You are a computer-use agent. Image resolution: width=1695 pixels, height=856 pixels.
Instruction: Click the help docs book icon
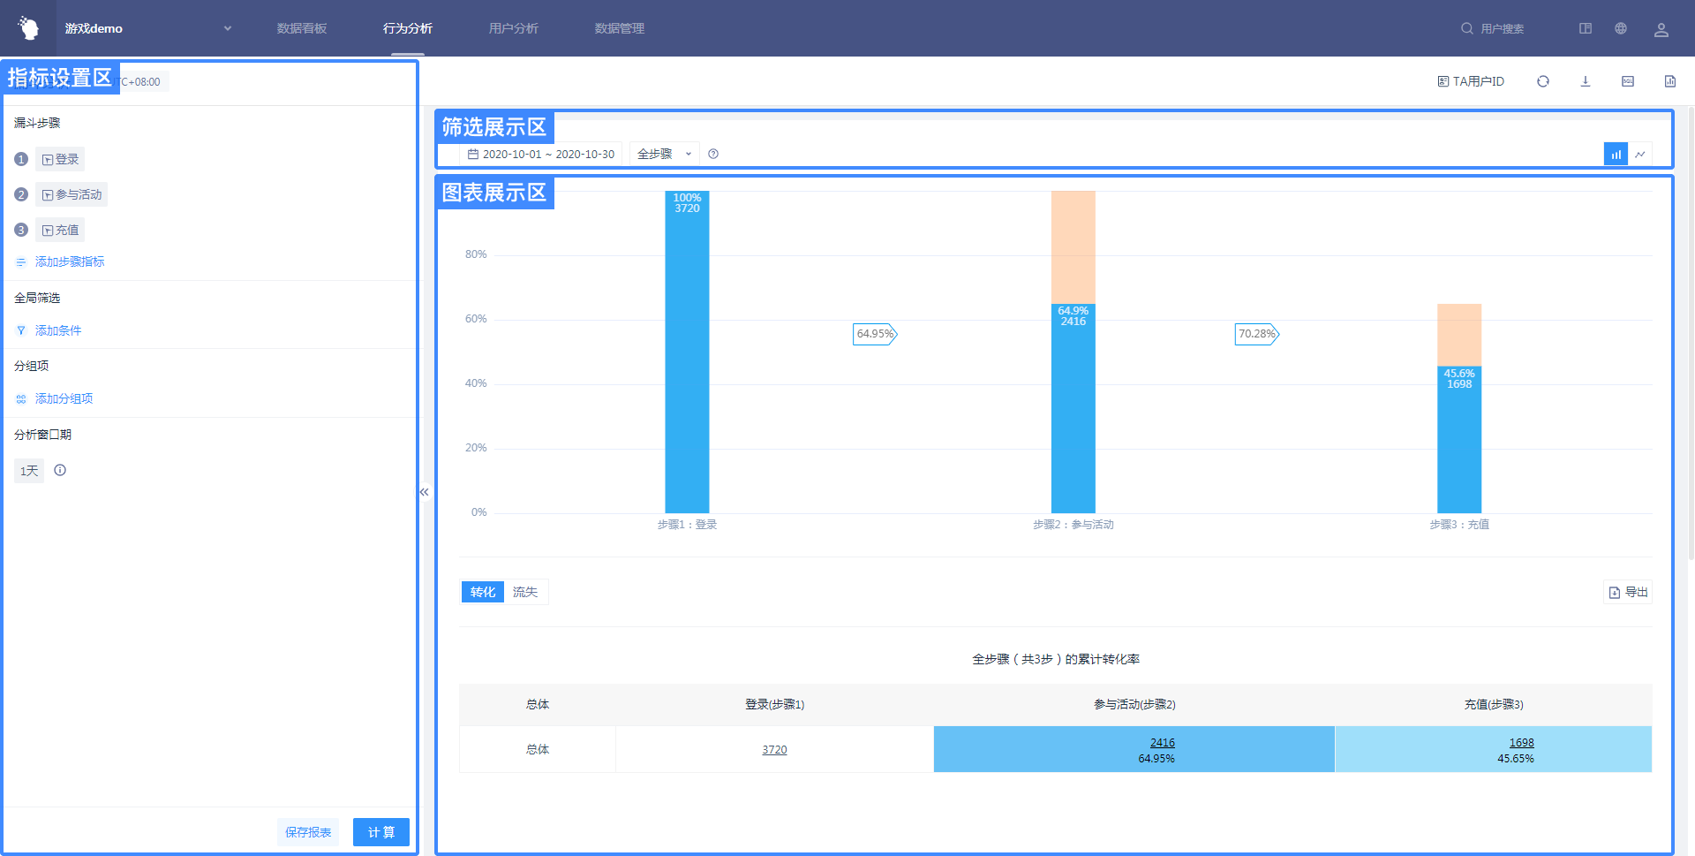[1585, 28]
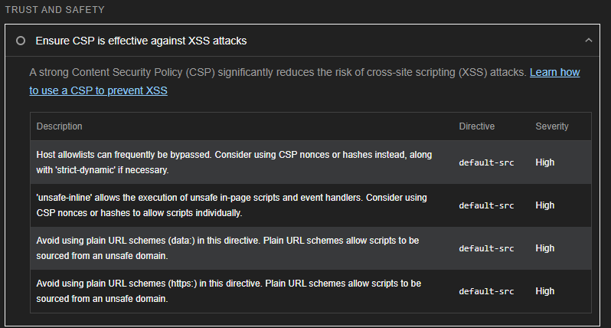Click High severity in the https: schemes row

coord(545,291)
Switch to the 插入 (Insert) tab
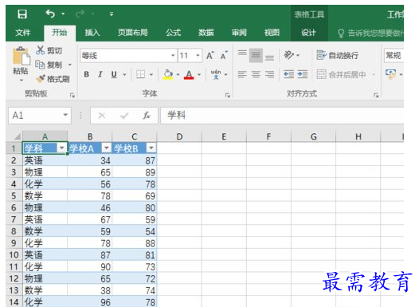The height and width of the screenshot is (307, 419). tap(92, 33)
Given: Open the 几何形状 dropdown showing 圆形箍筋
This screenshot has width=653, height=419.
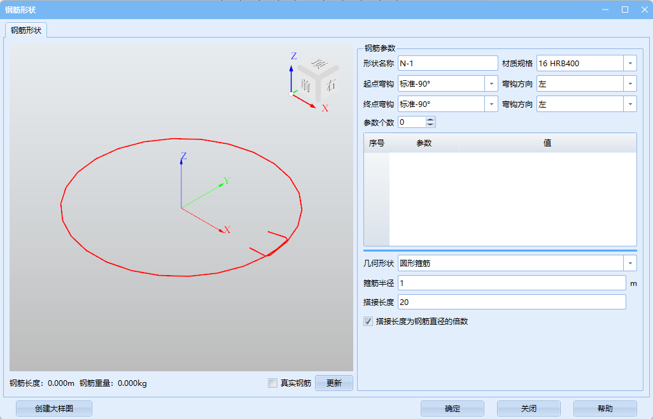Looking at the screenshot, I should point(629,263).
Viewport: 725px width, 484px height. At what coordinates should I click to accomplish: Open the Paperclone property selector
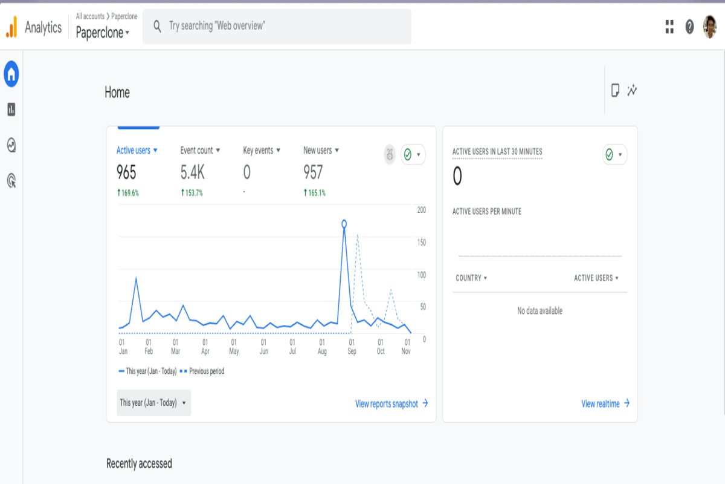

■ ■ ■ ■ ■

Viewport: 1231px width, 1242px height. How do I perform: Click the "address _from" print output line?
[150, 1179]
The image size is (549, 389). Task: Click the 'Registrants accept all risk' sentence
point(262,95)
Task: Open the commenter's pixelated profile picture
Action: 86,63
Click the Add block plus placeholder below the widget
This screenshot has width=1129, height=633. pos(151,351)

■ ■ ■ ■ ■

» REQUIREMENTS: Return the lines of the material from the line that contains "Click the Add" through the line that contains "This screenshot has width=1129, height=633.", inclusive, repeated exactly.

» FULL SOLUTION:
Click the Add block plus placeholder below the widget
This screenshot has width=1129, height=633. pos(151,351)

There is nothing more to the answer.